Idea: Allow for custom entity wordlist #7

EmilStenstrom · 2016-08-28T19:24:17Z

I've been playing around with UDPipe and it's simply the best NLP library I've seen so far. Great work! :)

The only problems I've seen are related to miscategorized PROPN tags. I see how these are the hardest ones to get right, given that they follow very few rules, and often are multi-token. Given that PROPN detecting is the same thing as NER recognition, and NER is often solved with big lists of entites (gazetteers) I think that's something that UDPipe could do too.

Mind you, I'm not saying that you should bundle these lists yourself. Instead you could let the developer that uses your library (and that knows the domain it's going to be used in) point to a text file with entities. You could then lookup if a word is an entity or not, and use that when deciding if something should be a PROPN or not. I could just be another feature, nothing more than that.

Is this a good idea? Would it solve the problems I'm seeing with missing PROPN tags?

martinpopel · 2016-08-28T19:50:16Z

@foxik did also NameTag NER. We have NER training data only for a few languages, but it would be still interesting to merge UDPipe and NameTag into one tool. Both are partially (will be fully) NN-based, so they could be trained jointly on the two tasks, where the lower layers will be shared.
Adding gazetteers as a feature for UDPipe is orthogonal to this (and much easier to implement I guess).

EmilStenstrom · 2016-08-28T19:57:59Z

@martinpopel As always, the problem with training data :) I see that NameTag only has one model, for czech. I'm looking to use this for 6-8 languages simultaneously, something that UDPipe is great at.

foxik · 2016-08-29T18:24:40Z

Hi @EmilStenstrom,

it is not obvious in which phase to use the gazetteers list -- ideally it would be used during training so that it can be only a feature and the algorithm; but then the lists would have to be collected for all languages by me (I am saying only collected, not generated), and also users would not be able to add theirs "custom" PROPN from their domain which is not covered by the training gazetteers list (the second issue could be alleviated by allowing users to specify additional content of the training gazetteers lists).

Or people could use the gazetteers list not a "soft signal" (i.e., used as a feature in the classifier), but as a "hard signal", by forcing the PROPN tag for the given words (ignoring the classifier). As for the second possibility, that is already possible by UDPipe to some extent -- after calling model.tag, you can go through the words and replace the predicted tags by PROPN. (Then you can call model.parse so that parser can see the tags.) (Of course, it would be a bit better to fix the tags before calling the tagger, so that the tagger can benefit from the already fixed POS tags like PROPN. Actually, this is quite interesting possibility -- maybe we could have a way of saying in model.tag: "these tags/lemmas/features are already generated and you have to respect them". That would be useful also for stuff like emails, URLs, etc.)

Anyway, even if the gazetteers list would most likely improve PROPN, I am not going to deal with them in UDPipe for the time being, because I will implement a new tagging algorithm in the future (~6-9 months), which will be based on recurrent neural networks with character-level embeddings amongst others.

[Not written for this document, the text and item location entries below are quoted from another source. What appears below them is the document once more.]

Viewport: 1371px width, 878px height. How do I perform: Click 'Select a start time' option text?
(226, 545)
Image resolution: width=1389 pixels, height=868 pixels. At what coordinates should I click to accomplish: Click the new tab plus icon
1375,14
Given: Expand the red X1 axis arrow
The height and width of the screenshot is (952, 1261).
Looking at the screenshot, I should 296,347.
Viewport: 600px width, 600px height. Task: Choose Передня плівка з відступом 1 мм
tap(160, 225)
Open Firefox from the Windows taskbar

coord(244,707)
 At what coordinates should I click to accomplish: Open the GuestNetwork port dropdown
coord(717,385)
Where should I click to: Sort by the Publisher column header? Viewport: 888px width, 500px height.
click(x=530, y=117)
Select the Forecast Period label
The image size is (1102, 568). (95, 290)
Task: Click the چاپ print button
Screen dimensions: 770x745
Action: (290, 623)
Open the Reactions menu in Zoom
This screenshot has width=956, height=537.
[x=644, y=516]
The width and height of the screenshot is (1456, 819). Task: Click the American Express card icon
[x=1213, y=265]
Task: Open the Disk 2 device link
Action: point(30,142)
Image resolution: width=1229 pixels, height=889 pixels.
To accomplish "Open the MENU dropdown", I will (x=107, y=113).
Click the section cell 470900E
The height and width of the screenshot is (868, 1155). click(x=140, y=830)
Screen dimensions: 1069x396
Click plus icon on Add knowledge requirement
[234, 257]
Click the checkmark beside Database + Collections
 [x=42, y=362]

Similar architectures can perform NER on state-of-the-art level without any gazetteers (http://arxiv.org/abs/1603.06270 or https://arxiv.org/abs/1603.01360), so I hope they will be able to recognize PROPN better than the current algorithm (which works quite differently and is quite bad at recognizing PROPN). But if this does not help, I will turn to gazetteers list :-)

EmilStenstrom · 2016-09-11T16:04:21Z

Hi! Thanks for a great reply. Sorry for the late reply, I've been away on vacation and just got back.

Thanks for the detailed walktrough of all the different options. Option 1 seems hard to get right. Option 2 is essentially building my own NER and plugging it into UDPipe (too hard for me at least). So that leaves Option 3, to patiently wait until a magical solution that solves all problems is created :)

Really looking forward to trying it our on real data!

EmilStenstrom · 2016-09-17T11:55:24Z

One way to slightly improve the current system during training would be to detect som entities which have better gazetteers than others. https://clavin.bericotechnologies.com/clavin-core/ for instance, uses the free geonames data to classify locations: http://download.geonames.org/export/dump/

I'm thinking this could be used as a feature when training the models?

EmilStenstrom · 2017-02-18T18:13:32Z

I'm back! :) 6 months have gone by and I just wanted to hear if the plans to implement an algorithm for improved PROPN detection is still intact? Is there a separate github project I should follow for progress? Let me know if there's anything I can do to help.

If you end up looking for gazetteers for different languages you can use a wikidata dump. It's available in lots of different languages.

foxik · 2017-02-19T14:51:08Z

Hi there. One of our students defended Master thesis about entity linking -- the implementation should get merged into UDPipe (probably in several months). Therefore, I am not planning any special PROPN handling until then...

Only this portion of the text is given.